The first two thirds of the 60-minute broadcast of the radio play, with the action transferred from England to contemporary Grover’s Mill, an unincorporated village in West Windsor Township, New Jersey, were presented as a series of simulated “news bulletins”, which suggested to many listeners that an actual alien invasion by Martians was currently in progress. Compounding the issue was the fact that the Mercury Theatre on the Air was a ‘sustaining show’ (it ran without commercial breaks), thus adding to the program’s quality of realism. Although there were sensationalist accounts in the press about a supposed panic in response to the broadcast, the precise extent of listener response has been debated. In the days following the adaptation, however, there was widespread outrage. The program’s news-bulletin format was decried as cruelly deceptive by some newspapers and public figures, leading to an outcry against the perpetrators of the broadcast, but the episode secured Orson Welles’ fame. (In 1998 a monument was erected commemorating where the Martians in the broadcast landed in Van Nest Park, Grover’s Mill, New Jersey.) Returning to New Orleans, The Voodoo Music + Arts Experience concludes today. It was once known as the Voodoo Music Experience, but has evolved to highlight the local art and culture of New Orleans. The headliners for this final day this year will be the Preservation Hall Jazz Band, Band of Horses, and Arcade Fire; last year the festival’s last day was cancelled due to inclement weather (and the weather has to be inclement indeed, to cancel a New Orleans festival day). And in 2000 Richard was hired by the casino as a part-time dealer. He later became a Full-Time dealer, along about 2002, and has always worked on the Graveyard shift. We do not have Early Voting in Louisiana for the Open Primary Election, the Presidential Election, and the Congressional Election today, as today is a Sunday.

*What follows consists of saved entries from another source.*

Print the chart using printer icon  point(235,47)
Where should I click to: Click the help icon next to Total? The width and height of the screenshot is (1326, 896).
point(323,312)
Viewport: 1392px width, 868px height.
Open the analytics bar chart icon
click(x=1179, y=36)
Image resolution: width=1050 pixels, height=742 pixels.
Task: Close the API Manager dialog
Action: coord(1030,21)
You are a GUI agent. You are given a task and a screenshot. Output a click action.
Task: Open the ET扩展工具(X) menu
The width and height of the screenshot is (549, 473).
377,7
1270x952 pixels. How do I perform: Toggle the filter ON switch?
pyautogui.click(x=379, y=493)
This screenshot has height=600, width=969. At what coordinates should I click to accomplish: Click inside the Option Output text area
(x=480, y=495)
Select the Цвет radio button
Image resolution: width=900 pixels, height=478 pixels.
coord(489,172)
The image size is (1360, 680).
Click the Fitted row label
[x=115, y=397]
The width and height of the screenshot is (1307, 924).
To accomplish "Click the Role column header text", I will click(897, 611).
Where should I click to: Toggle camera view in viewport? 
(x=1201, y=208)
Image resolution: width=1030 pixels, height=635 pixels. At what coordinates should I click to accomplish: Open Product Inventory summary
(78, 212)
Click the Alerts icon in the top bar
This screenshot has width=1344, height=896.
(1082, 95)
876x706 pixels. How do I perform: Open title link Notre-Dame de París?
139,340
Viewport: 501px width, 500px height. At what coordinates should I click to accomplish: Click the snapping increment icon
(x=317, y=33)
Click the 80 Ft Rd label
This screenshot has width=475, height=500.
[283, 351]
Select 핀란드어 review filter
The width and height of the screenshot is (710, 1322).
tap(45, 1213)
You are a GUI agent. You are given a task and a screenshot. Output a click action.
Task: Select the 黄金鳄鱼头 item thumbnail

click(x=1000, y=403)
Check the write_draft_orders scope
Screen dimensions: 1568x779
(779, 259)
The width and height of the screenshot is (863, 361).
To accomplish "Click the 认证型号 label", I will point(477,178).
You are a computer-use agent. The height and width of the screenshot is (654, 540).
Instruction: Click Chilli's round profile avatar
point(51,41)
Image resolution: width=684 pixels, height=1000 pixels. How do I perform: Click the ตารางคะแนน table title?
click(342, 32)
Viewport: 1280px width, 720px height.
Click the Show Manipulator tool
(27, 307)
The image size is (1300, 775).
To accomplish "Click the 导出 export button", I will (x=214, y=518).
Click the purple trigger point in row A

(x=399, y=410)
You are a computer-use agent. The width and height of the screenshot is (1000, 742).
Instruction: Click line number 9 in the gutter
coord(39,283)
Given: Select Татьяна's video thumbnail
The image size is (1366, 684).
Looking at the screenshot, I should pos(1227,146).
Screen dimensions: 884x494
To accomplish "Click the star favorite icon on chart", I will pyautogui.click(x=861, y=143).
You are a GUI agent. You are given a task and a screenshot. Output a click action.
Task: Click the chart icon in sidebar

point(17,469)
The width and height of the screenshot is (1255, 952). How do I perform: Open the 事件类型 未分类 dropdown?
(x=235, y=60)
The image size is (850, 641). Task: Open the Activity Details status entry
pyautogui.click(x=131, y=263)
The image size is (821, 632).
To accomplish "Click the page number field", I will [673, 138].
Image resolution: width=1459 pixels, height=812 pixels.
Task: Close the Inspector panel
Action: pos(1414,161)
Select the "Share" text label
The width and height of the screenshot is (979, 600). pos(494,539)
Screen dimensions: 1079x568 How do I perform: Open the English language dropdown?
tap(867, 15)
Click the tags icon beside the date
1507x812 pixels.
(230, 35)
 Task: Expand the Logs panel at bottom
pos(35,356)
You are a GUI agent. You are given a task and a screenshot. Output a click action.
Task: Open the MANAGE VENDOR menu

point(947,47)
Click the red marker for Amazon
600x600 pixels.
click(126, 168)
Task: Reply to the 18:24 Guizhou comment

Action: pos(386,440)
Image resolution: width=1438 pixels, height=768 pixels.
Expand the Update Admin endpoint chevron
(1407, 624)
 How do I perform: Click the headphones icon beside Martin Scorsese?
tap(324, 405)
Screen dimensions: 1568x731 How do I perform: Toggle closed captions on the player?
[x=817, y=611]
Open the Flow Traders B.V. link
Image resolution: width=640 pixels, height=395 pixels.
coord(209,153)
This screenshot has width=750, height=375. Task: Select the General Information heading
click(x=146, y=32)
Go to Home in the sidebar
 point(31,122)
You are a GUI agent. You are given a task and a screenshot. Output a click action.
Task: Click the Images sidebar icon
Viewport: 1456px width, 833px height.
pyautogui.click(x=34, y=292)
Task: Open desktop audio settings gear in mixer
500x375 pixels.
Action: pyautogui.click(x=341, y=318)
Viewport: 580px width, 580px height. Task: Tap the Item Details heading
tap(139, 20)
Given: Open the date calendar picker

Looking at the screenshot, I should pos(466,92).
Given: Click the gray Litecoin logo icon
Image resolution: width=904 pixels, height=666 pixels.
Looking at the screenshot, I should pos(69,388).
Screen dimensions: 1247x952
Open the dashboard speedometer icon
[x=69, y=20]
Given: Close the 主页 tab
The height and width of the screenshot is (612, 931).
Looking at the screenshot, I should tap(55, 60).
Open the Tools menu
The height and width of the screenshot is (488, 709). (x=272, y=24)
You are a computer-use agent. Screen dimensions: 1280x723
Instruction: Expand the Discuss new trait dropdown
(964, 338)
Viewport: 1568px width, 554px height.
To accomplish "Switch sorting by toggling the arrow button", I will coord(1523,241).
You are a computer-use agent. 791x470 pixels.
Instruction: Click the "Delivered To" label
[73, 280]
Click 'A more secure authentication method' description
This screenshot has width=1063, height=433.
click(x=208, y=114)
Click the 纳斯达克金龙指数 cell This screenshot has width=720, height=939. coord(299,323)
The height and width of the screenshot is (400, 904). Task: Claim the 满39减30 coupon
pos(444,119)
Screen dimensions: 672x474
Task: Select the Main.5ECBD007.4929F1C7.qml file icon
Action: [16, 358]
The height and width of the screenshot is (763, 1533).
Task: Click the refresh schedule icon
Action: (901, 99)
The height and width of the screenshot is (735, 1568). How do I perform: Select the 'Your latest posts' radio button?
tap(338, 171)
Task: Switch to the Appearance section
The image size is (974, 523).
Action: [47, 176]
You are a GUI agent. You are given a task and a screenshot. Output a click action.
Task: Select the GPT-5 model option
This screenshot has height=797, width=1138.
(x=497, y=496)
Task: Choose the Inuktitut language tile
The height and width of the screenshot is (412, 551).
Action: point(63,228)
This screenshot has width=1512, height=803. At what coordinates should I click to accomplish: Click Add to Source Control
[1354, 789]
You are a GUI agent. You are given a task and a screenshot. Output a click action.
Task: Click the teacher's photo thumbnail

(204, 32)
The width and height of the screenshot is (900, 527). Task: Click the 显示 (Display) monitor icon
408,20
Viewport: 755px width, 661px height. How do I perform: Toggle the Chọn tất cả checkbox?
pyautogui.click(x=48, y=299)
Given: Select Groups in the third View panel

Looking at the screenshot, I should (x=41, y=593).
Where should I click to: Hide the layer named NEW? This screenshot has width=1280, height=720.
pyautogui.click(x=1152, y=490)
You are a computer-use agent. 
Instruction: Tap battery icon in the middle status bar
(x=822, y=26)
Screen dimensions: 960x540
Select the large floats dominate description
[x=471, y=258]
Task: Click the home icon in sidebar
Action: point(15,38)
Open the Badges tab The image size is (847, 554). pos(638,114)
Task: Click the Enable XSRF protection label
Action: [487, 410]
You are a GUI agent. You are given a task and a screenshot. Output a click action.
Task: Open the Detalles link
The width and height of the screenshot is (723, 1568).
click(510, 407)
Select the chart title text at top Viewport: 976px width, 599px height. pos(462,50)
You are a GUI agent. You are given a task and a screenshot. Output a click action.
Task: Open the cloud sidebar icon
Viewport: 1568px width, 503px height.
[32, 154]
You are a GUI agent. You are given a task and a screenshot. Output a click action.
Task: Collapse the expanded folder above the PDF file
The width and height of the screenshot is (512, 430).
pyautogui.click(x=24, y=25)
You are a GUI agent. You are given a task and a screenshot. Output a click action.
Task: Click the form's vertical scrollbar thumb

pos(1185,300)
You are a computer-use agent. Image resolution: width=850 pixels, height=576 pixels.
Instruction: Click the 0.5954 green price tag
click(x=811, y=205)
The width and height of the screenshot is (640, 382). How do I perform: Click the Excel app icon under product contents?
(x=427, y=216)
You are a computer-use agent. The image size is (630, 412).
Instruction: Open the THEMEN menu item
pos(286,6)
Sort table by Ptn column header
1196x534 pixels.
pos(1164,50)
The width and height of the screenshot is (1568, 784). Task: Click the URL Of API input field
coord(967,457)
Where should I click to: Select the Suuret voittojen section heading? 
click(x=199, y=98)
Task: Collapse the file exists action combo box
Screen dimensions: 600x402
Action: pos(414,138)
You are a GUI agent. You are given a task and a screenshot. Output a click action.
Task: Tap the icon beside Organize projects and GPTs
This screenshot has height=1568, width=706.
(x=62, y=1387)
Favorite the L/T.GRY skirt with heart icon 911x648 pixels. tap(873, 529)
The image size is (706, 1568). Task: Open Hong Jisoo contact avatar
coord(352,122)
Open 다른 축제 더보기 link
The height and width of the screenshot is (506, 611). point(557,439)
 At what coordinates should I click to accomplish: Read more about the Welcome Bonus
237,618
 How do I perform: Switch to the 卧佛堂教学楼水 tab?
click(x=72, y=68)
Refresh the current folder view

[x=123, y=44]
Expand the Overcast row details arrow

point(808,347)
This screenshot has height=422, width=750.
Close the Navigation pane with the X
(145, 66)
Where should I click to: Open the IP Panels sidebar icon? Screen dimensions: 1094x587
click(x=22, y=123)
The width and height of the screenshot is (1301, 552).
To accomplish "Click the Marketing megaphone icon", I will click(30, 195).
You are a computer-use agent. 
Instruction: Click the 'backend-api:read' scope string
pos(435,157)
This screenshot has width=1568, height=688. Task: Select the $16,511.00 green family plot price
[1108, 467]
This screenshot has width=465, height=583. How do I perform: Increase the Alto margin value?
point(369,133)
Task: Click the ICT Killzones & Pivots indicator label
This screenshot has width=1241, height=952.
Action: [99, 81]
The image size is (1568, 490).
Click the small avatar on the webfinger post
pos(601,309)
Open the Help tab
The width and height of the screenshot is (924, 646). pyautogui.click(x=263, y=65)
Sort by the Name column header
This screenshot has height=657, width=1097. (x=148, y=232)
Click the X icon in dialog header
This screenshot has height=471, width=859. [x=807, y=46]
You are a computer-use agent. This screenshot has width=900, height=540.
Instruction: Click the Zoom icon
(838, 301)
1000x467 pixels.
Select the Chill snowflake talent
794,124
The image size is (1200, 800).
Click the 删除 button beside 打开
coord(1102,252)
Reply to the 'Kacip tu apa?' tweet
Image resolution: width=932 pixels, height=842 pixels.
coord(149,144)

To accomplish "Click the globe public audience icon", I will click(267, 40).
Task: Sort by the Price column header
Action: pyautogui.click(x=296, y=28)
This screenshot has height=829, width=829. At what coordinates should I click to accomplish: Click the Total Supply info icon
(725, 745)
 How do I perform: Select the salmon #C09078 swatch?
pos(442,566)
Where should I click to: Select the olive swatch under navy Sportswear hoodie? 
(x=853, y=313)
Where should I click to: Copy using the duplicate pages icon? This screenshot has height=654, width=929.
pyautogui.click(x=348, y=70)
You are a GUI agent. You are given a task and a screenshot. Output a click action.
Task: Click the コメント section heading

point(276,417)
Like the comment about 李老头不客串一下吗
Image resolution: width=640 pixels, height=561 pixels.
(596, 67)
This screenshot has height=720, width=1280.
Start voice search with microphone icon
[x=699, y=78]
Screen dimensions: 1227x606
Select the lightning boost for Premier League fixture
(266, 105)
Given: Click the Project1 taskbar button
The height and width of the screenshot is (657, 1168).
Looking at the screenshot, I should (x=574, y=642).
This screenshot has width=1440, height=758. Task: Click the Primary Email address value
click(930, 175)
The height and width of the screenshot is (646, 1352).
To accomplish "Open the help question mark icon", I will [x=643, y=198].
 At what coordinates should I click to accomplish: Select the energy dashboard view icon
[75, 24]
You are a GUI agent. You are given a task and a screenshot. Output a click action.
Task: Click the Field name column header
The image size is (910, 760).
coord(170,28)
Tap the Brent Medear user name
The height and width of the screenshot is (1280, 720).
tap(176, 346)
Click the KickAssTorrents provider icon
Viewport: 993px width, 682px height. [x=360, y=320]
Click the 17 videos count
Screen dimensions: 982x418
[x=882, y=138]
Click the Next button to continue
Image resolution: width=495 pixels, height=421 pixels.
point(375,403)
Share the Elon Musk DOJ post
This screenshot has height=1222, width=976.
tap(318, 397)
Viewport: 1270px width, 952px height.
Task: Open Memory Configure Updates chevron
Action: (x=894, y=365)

Last night our New Orleans Pelicans lost their away NBA game with the San Antonio Spurs by the score of 79 to 98. Our New Orleans Pelicans (0-3, 0-1) will next play a home NBA game with the Milwaukee Bucks (1-1, 0-0) 0n November 1st.
I removed the polish from my toenails (for the last time this year), and did my Book Devotional Reading. On our way to work I did my Internet Devotional Reading. At the casino for the last day of the two-week pay period, Richard was the Relief Dealer for Mini Baccarat and Pai Gow; he broke an overflow Blackjack table once at the beginning of our shift, broke the Four Card Poker table once before they closed that table, and broke Four Card Poker again once they reopened it at 8:30 am. I was on Mini Baccarat all day (except for forty minutes, when the dealer on Pai Gow asked to switch for a bit so she could sit down), and had three players at the beginning of the shift, no players from 4:00 am to 10:00 am, and two regular players after that. On my breaks I finished reading the September 26th, 2016 issue of my Jesuit America magazine via a PDF file on my tablet, and continued reading Trace by Patricia Cornwell via Overdrive on my tablet.
On our way into town we stopped at Wal-Mart so that Richard could get a funnel (he is going to empty out several bottles of bottled water, make iced tea, then funnel the iced tea back into the bottles), and stopped at Winn-Dixie for booze for him and me to drink while we are on vacation. Once home I read the Sunday papers and ate my lunch salad while watching the beginning of the home NFL game between our New Orleans Saints (2-4, 1-1) and the Seattle Seahawks (4-1-1, 1-1-1) . The New Moon arrived at 12:40 pm. I started packing, and got about half-way through. I then watched the last quarter of the game, and our Saints won, 25 to 20. Our New Orleans Saints improve to 3 and 4 (1-1 in their division), and will play an away NFL game at 3:05 pm with the San Francisco Forty-Niners. And I will now finish this Daily Update, get to a good stopping point in my reading of Trace by Patricia Cornwell via Overdrive on my tablet, read a couple of chapters in The Woman Who Died a Lot by Jasper Fforde, and go to bed for the duration.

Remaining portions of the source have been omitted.